Deleting a nats cluster pod results in peer log: error sending snapshot to follower [xyz]: raft: no snapshot available

Question

Deleting a nats cluster pod results in peer log: error sending snapshot to follower [xyz]: raft: no snapshot available

joriatyBen opened this issue 2 years ago · comments

Issue:

When killing the stream leader of a nats jetstream cluster it seems like RAFT is not synchronizing perfectly. After the deleted peer (which is typically a statefulset pod like nats-0, nats-1, nats-2, nats-n) is recovered it throws the warning JetStream cluster consumer '$G > data> some_durable-connection' has NO quorum, stalled. . While the not deleted peers (pods) throw the logged error Error sending snapshot to follower [xyz]: raft: no snapshot available

This issue results in an not corret working stream. It seems like that the clients are not connected to Jetstream in a correct manner.

When requesting consumer info in nats-box, the following is printed out.
error: could not load Consumer consumer-xyz > consumer_durable-connection: JetStream system temporarily unavailable (10008)

╭─────────────────────────────────────────────────────────────────────────────────────────────────╮
│                                   Stream Report                                                 │
├──────────┬─────────┬───────────┬──────────┬─────────┬──────┬─────────┬──────────────────────────┤
│ Stream   │ Storage │ Consumers │ Messages │ Bytes   │ Lost │ Deleted │ Replicas                 │
├──────────┼─────────┼───────────┼──────────┼─────────┼──────┼─────────┼──────────────────────────┤
│ stream-1 │ Memory  │ 2         │ 23,753   │ 48 MiB  │ 0    │ 0       │ nats-0, nats-1, nats-2*  │
│ stream-2 │ Memory  │ 1         │ 91,459   │ 238 MiB │ 0    │ 0       │ nats-0, nats-1!, nats-2* │
│ stream-3 │ Memory  │ 4         │ 201,431  │ 477 MiB │ 0    │ 0       │ nats-0, nats-1, nats-2*  │
╰──────────┴─────────┴───────────┴──────────┴─────────┴──────┴─────────┴──────────────────────────╯

Experienced with:

Kubernetes 1.21.2 with nats jetstream cluster (3 and 5 statefulset pods) and 3 streams (3 Replicas each), nats jetstream 2.7.2, java client with jnats 2.13.2
nats jetstream was istalled via offical helm chart.

Reproduce:

kill peer pod which is marked as current leader for a stream (kubectl delete pod), checking the peer pod logs.

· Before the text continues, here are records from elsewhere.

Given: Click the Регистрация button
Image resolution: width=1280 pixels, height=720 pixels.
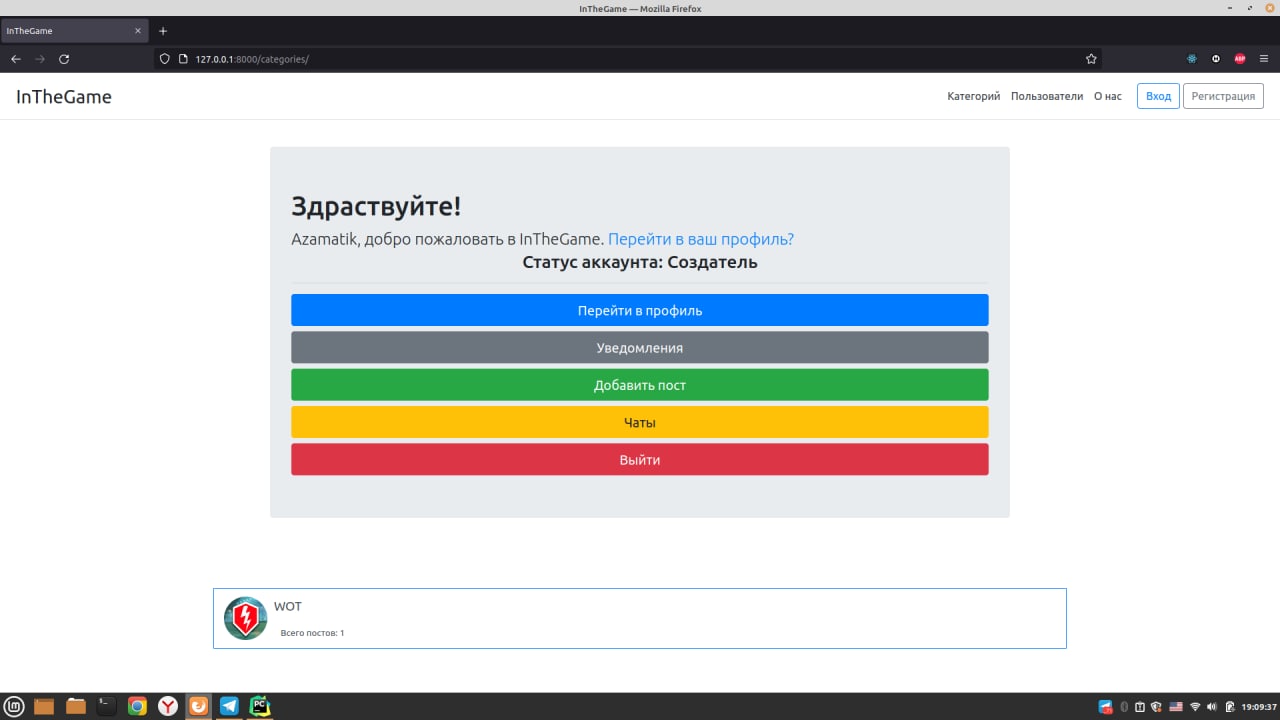Looking at the screenshot, I should pyautogui.click(x=1223, y=96).
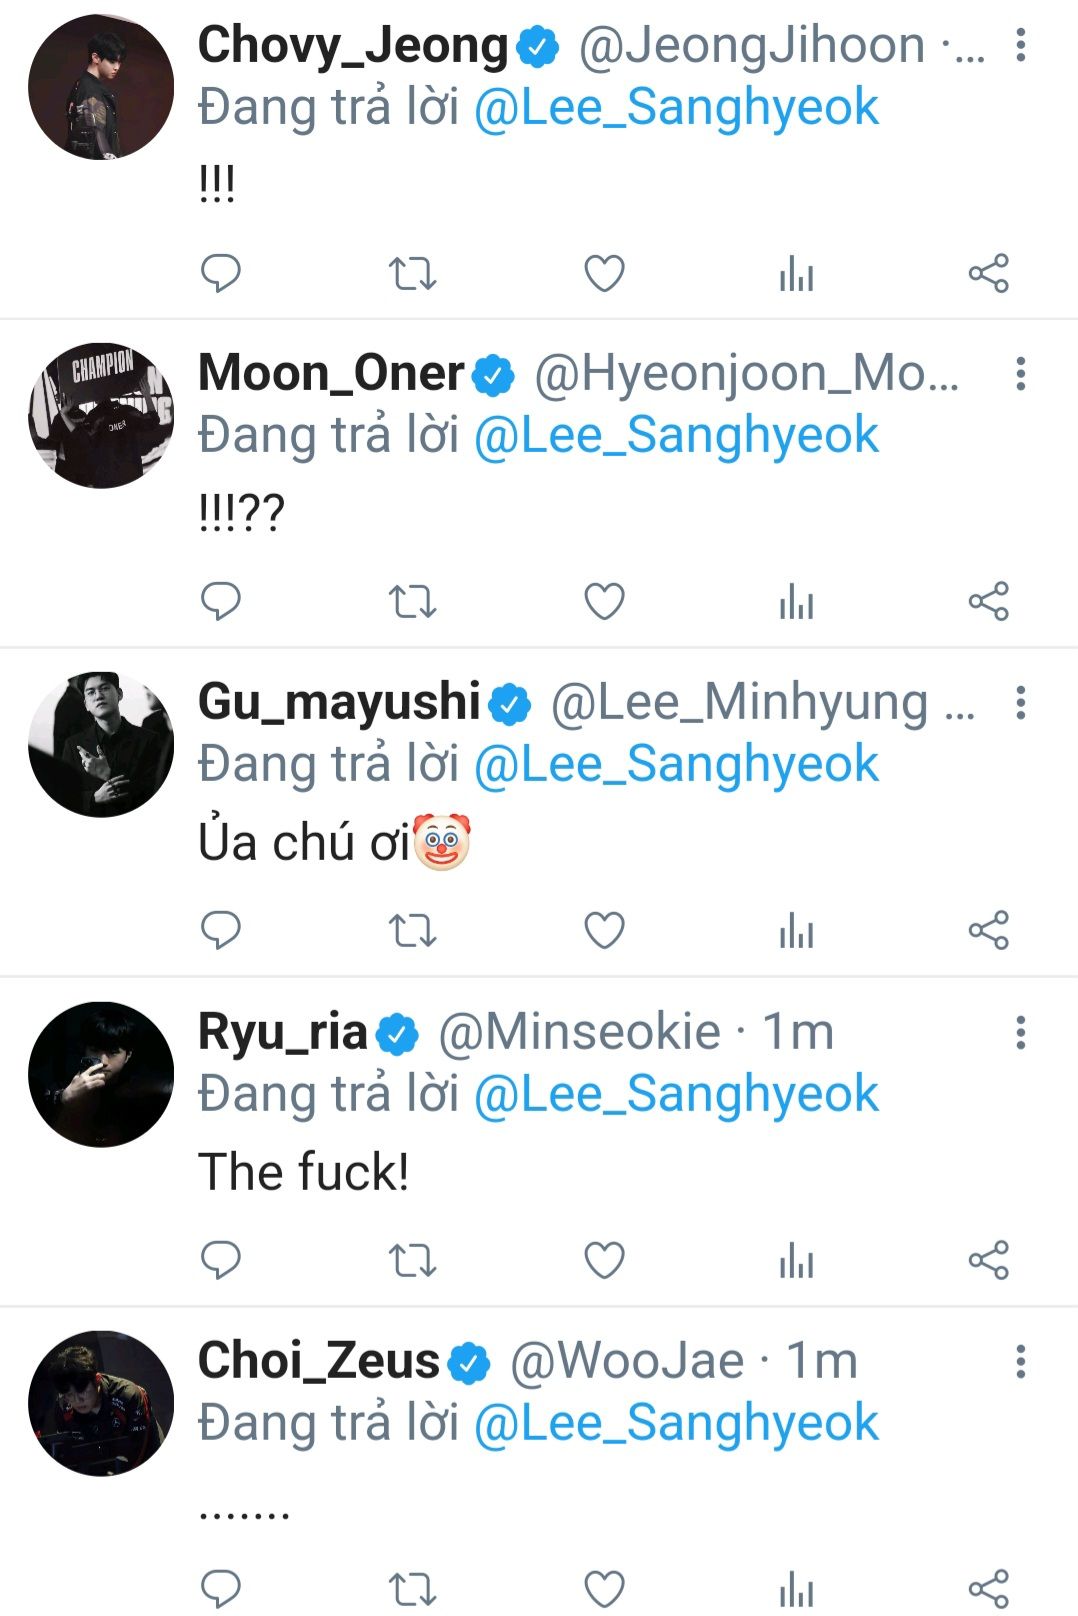Viewport: 1078px width, 1616px height.
Task: Tap Chovy_Jeong's profile picture
Action: click(x=101, y=87)
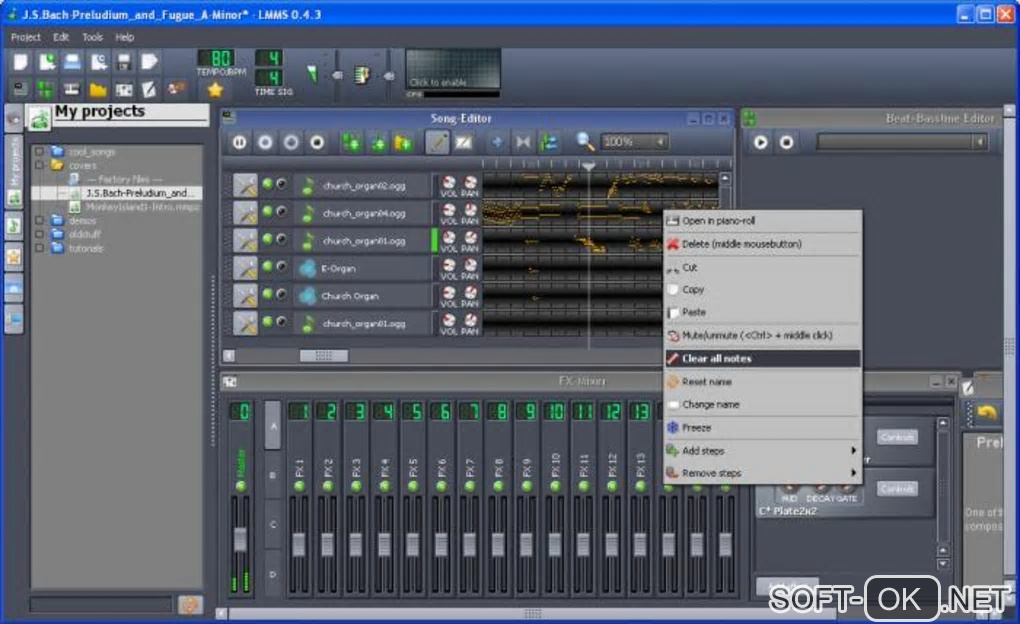
Task: Expand the demos folder in My projects
Action: 39,220
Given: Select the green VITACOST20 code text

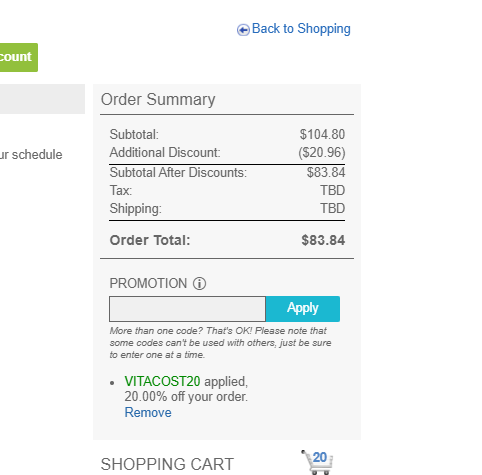Looking at the screenshot, I should coord(162,381).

syncosync · Answer 1 · Wed Mar 09 2022 19:04:29 GMT+0800 (China Standard Time)

hi guys, could you at least reproduce it or do i have to provide more information.

Waldemar Quevedo · Answer 2 · Thu Mar 10 2022 01:52:08 GMT+0800 (China Standard Time)

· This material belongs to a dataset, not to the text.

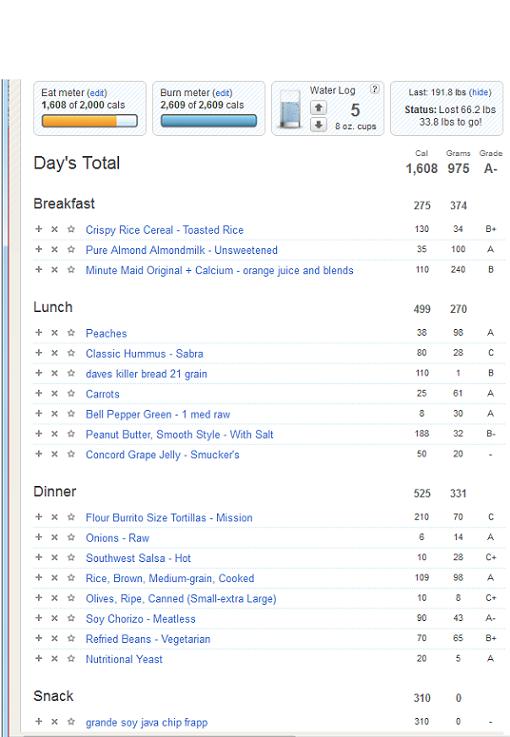The image size is (510, 737).
Task: Delete Southwest Salsa - Hot with X icon
Action: (x=55, y=557)

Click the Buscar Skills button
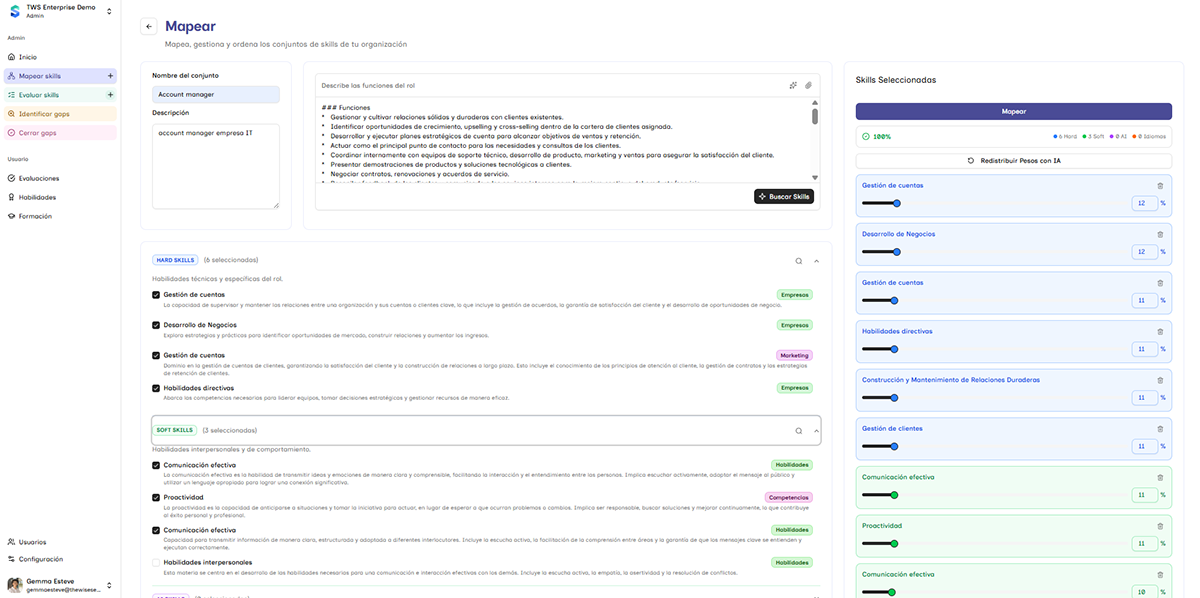click(x=784, y=197)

Hi @bajoben, do you have file storage enabled in your system?
https://github.com/nats-io/k8s/tree/main/helm/charts/nats#setting-up-memory-and-file-storage

Currently you need to set file storage still for the raft logs even if only using memory based streams.

syncosync · Answer 3 · Fri Mar 11 2022 00:17:32 GMT+0800 (China Standard Time)

@wallyqs Thanks for replying. Added this in helm chart values:

  fileStorage:
     enabled: true
     storageDirectory: /data/
     size: 1Gi

Still If i kill a stream leader the stream is not recovering properly. nats: error: could not load Consumer consumer > consumer_durable-connection: JetStream system temporarily unavailable (10008).

Edit: i dont want to confuse, but it seems like that it is working from time to time. I tested it a lot with:

3 Nats Peers and 3 Streams.
9 Nats Peers and 3 Streams

When i kill the leader for the first time the streams are connecting and the peers are synchronizing properly. When i kill another leader then, it does not recover. But then if I kill another arbitrary Nats peer again they recover properly. This seems just flaky.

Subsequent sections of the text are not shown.